Thirty years ago, a unanimous Senate approved Anthony Kennedy’s nomination to the Supreme Court. The federal judge wasn’t Ronald Reagan’s first choice, but he was quickly approved.
With the retirement of Lewis Powell in 1987, Reagan faced his biggest challenge with the Senate over Supreme Court nominations. His final candidates to replace Powell included a federal judge, Robert Bork, and Senator Orrin Hatch. A constitutional provision about pay raises given by the Senate to Justices became a barrier to any Hatch nomination. So on July 1, 1987, Reagan said he would nominate Bork to replace Justice Powell.
A firestorm soon erupted as Senate Democrats, led by Ted Kennedy, attacked Bork’s position on legal matters they opposed. The Democrats also controlled the majority of the 100th Congress, and on October 23, 1987, Bork’s nomination was rejected by a 58-42 vote. His nomination was one of only four rejected by a Senate vote in the 20th Century.
President Reagan’s next nomination was a more moderate conservative, Douglas Ginsburg, but a controversy over Ginsburg’s marijuana use led to the judge withdrawing his name before he could be formally nominated.

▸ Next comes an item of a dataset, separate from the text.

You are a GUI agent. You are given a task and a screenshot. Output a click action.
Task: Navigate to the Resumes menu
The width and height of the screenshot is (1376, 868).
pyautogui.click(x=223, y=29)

Reagan then turned to a federal judge from the Ninth Circuit who had been appointed by Gerald Ford: Anthony Kennedy. Reagan knew Kennedy from Reagan’s days as California’s governor.
Reagan went to bat for the nominee when questions arose from conservatives about Kennedy’s views on privacy matters. Kennedy was unanimously approved by the Senate in a 97-0 after the failed Bork and Ginsburg nomination attempts on February 3, 1988.